Mental munchings for a lazy summer Sunday: Our favorite quotation for the month of July comes from Yale professor Judith Rodin, who says that dieting is the chief cause of obesity in America. We're convinced, and are thinking of demonstrating our understanding at brunch with double hollandaise on our eggs benedict.

Our favorite news lead of the season came from Chicago restaurateur and food writer Louis Szathmary, whose instruction to a mushroom recipe read, "Group sex was unknown during my youth in Transylvania."

If you are looking for art to go with your color scheme and your family is the messy sort, consider the exhibit by Elyse Weissberg coming to the Deran Building in Arlington in August. The painting that intrigued us was described as a mixed media work in "oil, crayon and food (coffee, pea soup) mixed with paint."

That reminds us of our long-held wonderment over the woman who discovered that the best way to remove chewing gum from her children's hair was with peanut butter. We have whiled away hours imagining what she must have tried before she got around to peanut butter.

News traveling on the heat waves: To many shoppers, seedless green grapes are for eating and red grapes, with their pesky seeds, are for decoration. Naturally (or unnaturally), someone has thus managed to produce a seedless red grape. Red flame seedless, it is called, hybrid of the cardinal, thompson seedless, red malaga, tifafihi ahmer and muscat of Alexandria. Impressive lineage. And short supply. Now if someone would only come up with a peeled grape . . .

Also from the summer news beat: Dixie cups aren't what they used to be. They're better. Now they are filled with Bassetts ice cream. Pawn the chocolate off on the kids. Save the Irish coffee for yourself.

If you wonder where your next ice cream is coming from, it may be from potatoes. German scientists, probably having had their fill of potato pancakes and potato dumplings, have invented a new use for them, as a low-calorie fat and sugar extender in ice cream. The low calorie count of this potato product, called SHP gel, comes from its being 75 per cent water.

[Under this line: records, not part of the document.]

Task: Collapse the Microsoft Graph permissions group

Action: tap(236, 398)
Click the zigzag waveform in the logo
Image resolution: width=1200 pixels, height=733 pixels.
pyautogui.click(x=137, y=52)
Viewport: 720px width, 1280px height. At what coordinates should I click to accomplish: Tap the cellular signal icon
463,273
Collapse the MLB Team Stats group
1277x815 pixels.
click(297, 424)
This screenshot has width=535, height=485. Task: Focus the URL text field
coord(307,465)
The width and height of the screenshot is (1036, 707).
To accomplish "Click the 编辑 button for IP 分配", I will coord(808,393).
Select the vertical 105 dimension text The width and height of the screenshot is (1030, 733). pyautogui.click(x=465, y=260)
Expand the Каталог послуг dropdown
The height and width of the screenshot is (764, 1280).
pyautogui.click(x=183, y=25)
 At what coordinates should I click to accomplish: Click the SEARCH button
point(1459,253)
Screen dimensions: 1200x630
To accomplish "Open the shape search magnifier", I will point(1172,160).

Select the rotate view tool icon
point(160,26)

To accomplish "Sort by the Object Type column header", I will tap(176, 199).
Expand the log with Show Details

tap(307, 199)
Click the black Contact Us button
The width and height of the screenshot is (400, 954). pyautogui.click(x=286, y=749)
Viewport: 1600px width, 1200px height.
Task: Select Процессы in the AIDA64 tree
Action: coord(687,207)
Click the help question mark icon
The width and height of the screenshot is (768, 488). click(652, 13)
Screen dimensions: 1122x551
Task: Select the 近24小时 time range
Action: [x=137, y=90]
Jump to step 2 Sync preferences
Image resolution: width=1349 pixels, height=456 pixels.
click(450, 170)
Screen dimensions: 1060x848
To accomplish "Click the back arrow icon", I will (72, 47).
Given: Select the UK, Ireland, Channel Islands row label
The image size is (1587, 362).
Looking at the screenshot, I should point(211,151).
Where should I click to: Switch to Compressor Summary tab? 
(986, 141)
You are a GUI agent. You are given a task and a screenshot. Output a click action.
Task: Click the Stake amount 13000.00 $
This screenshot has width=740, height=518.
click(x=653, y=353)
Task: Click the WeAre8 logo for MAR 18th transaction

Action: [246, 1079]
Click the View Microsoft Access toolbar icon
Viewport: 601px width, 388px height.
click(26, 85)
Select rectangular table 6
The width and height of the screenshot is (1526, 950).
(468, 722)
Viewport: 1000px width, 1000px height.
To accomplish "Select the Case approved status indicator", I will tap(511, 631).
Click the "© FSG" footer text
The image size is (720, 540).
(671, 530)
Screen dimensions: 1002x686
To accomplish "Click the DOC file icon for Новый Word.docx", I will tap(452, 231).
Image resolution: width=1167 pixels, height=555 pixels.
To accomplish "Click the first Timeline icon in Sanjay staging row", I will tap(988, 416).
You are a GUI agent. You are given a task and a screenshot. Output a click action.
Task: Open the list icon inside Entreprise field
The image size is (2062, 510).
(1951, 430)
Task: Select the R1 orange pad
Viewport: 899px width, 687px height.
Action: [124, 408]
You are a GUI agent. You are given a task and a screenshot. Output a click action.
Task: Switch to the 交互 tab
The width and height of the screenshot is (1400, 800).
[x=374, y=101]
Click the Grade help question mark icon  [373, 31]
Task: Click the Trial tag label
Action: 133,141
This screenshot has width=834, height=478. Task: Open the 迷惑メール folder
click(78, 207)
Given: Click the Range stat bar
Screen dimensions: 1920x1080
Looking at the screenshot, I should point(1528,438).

Celebration is a warm Thai spring roll. Or curry, or marinated chicken, or fried fish cakes. And the cause for celebration today is the beginning of the Budhist Lent. The place is the Wat Thai Temple, 9033 Georgia Ave., Silver Spring, its food and gift bazaar opening at 3:30 p.m. Dancing start at 4 p.m., and the food sales continue as long as the food lasts. For more information, call 585-5215.

While Americans watch reruns of "M*A*S*H" reruns, French television viewers get such first-time-ever events as the construction of the world's highest pyramid of champagne glasses. It used 1,365 crystal glasses (valued at $40 each), but Moet and Chandon, whose public relations director constructed it, balked -- not at the expense, but at the time -- when it was estimated that filling the glasses would have required opening 200 bottles of bubbly. They settled for a single bottle, a 12-liter salmanazar, to cascade from the top glass.

Communication is the big food industry trend this year. The Food Marketing Institute convention in Dallas last May showed talking cash registers, which call out the price as an item is electronically scanned. And at Chicago's annual National Restaurant Association convention, robots stole the show. They roamed through the crowds, shaking people's hands, complimenting people and asking them questions. What the crowd didn't notice were the men with hand microphones nearby controlling the robots. Next we may have electronic cashiers and robot shoppers.

Further reports from the restaurant show revealed no major changes in kitchen equipment, merely refinements: computerized ovens, low-energy appliances such as toasters, and a machine that purees 10 gallons of soup at a time. (Look for lots of cream of zucchini on menus of the future).